The project to preserve the building was born from a major reflection on its two identity components, the brutalist architecture of Victor Prus and the monumental work of the sculptor Jordi Bonet. The two important works, which have been eroded over time, have been the subject of a complex and delicate rescue operation. With the desire to transpose these entities into a composition full of finesse, the designers have designed a sober, transparent, minimalist and almost immaterial glass case to preserve them.

This thin glass wall is a delicate and subtle response to a complex problem. Beyond its primary function, the glass case acts as an extension of the original building it comes to protect, in keeping with prus’ artfully crafted structural logic and composition. This setting develops according to the unusual morphology of the Grand Theatre. It is articulated at the corners, it rises at the basilar, it fades to leave the concrete work intact and perfectly visible.

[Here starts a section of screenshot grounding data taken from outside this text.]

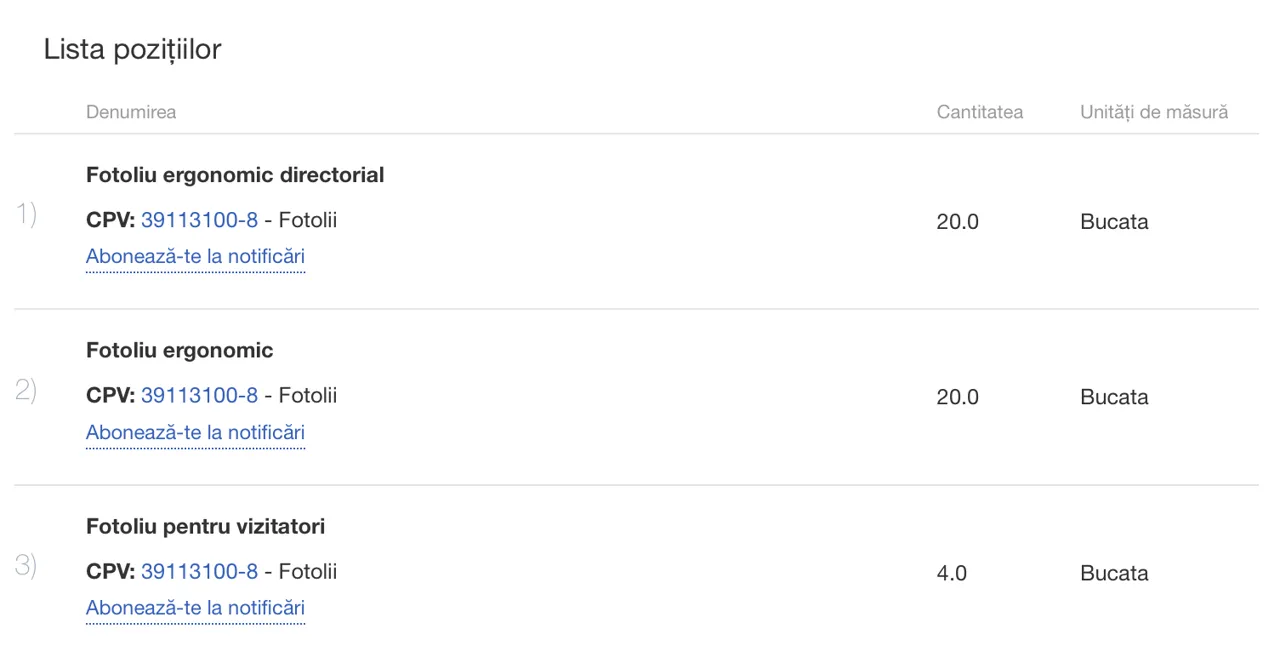Click position number 3 marker
This screenshot has height=663, width=1280.
click(26, 566)
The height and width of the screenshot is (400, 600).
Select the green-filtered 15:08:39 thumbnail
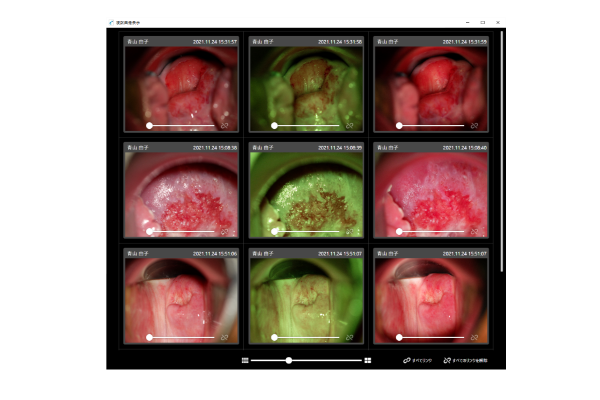[x=305, y=190]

The steel structure on which the glass is based is the result of close and sustained collaboration between architects, engineers, construction specialists and manufacturers. This structure articulates the project in a discreet and sensitive way. The envelope may appear solid or immaterial depending on the light, sometimes blurring the contours of the building. In return, it protects the building from the elements by creating a temperate envelope, while a low-flow heat recovery and thermal mass system provides an energy-efficient and economical solution.

The conservation work carried out by Lemay – Atelier 21 highlights the brutalist forms and artistic narrative of the Grand Théâtre de Québec through a subtle, functional, and ecologically viable concept. Over the decades, moisture has caused the deterioration of the anchors and concrete panels of this institution, the Grand Théâtre de Québec.  When the new envelope was created, the preservation of the heritage building had to be carried out in a context where multiple constraints had to be considered.

The interior mural was to remain intact. As this mural is linked to the exterior concrete panels, any operation had to be without impact and vibration-free to avoid damage. The fragility of the building and the inability to access concrete anchors directly were additional major challenges.

Weather conditions during the installation phases of the structure and glass panels were also a major challenge. The installation of the new envelope required extreme precision and was only possible under specific climatic conditions; the outside temperature should not have been too cold, and the wind should not be too strong. In addition, because the glass was attached to a steel structure, it was not to be exposed to significant temperature variations between the time it was adjusted on the site and when the glass was installed.

The proposed construction systems for the Grand Theatre were custom designed for the project. The delicate steel structure on which the glass case rests is the result of interdisciplinary work between architects, engineers, construction specialists and manufacturers. The size of the elements, the assemblages, the bindings: everything had to be thoroughly considered to meet the structural, climatic and heritage requirements. The envelope has also been the subject of in-depth reflection on its size, composition, and modulation to ensure maximum transparency towards the existing building.

Lemay’s team, supported by specialists from ELEMA and WSP has designed a revolutionary new steel structure while respecting the project budget. Custom prefabricated fasteners have been developed to maintain the discreet and transparent appearance of the new protective layer and minimize the visual impact of the steel and aluminum plates that support the glass. The new columns fade to the rhythm of the existing buttresses, and in addition to their structural role, they serve to conceal various electromechanical elements.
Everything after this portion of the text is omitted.